The aim of this study was to determine the impact of addition of different biochars on soil carbon mineralisation and sequestration. Different biochars were produced from two types of feedstock, fresh dairy manure and pine tree woodchip, each of which was pyrolysed at 300, 500, and 700°C. Each biochar was mixed at 5% (w/w) with a forest loamy soil and the mixture was incubated at 25°C for 180 days, during which soil physicochemical properties and soil carbon mineralisation were measured. Results showed that the biochar addition increased soil carbon mineralisation at the early stage (within the first 15 days) because biochar brought available organic carbon to the soil and changed associated soil properties, such increasing soil pH and microbial activity. The largest increase in soil carbon mineralisation at the beginning of incubation was induced by the dairy manure biochar pyrolysed at 300°C. Soil carbon mineralisation was enhanced more significantly by the dairy manure biochars than by the woodchip biochars, and the enhancement effect decreased with increasing pyrolysis temperature. Although the biochar addition induced increased soil carbon mineralisation at the beginning of the incubation, soil carbon mineralisation rates decreased sharply within a short time (within 15 days) and then remained very low afterwards.

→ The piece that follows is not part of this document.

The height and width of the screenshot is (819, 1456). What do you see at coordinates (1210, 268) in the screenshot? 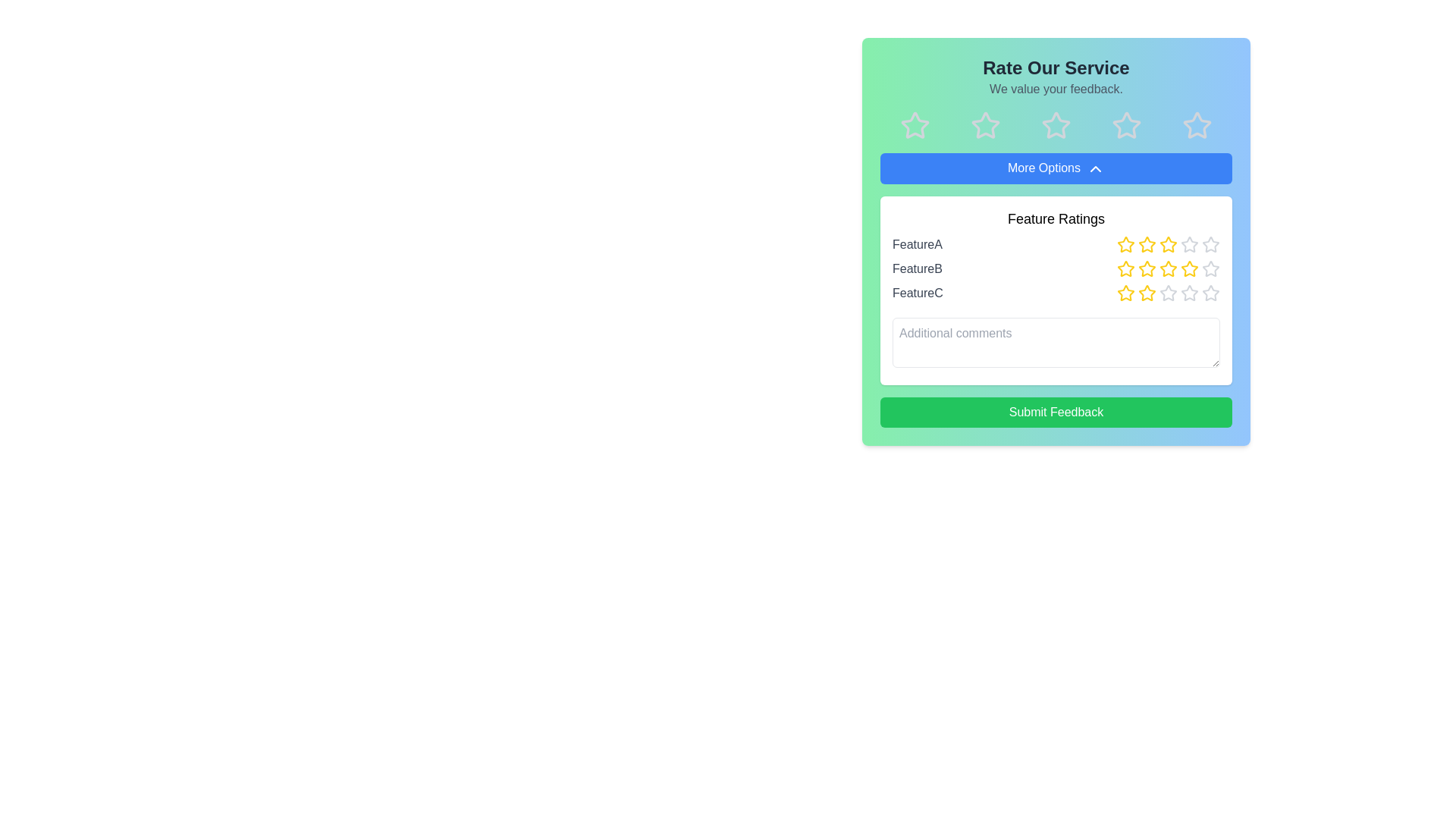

Carbon mineralisation kinetic modelling indicated that the stable organic matter in biochars could be sequestrated in soil for a long time and resulted in high levels of carbon sequestration, especially for the woodchip biochars pyrolysed from higher temperatures.

Additional keywords: biochar, carbon sequestration, feedstock, pyrolysis temperature, soil carbon mineralisation, soil physicochemical properties.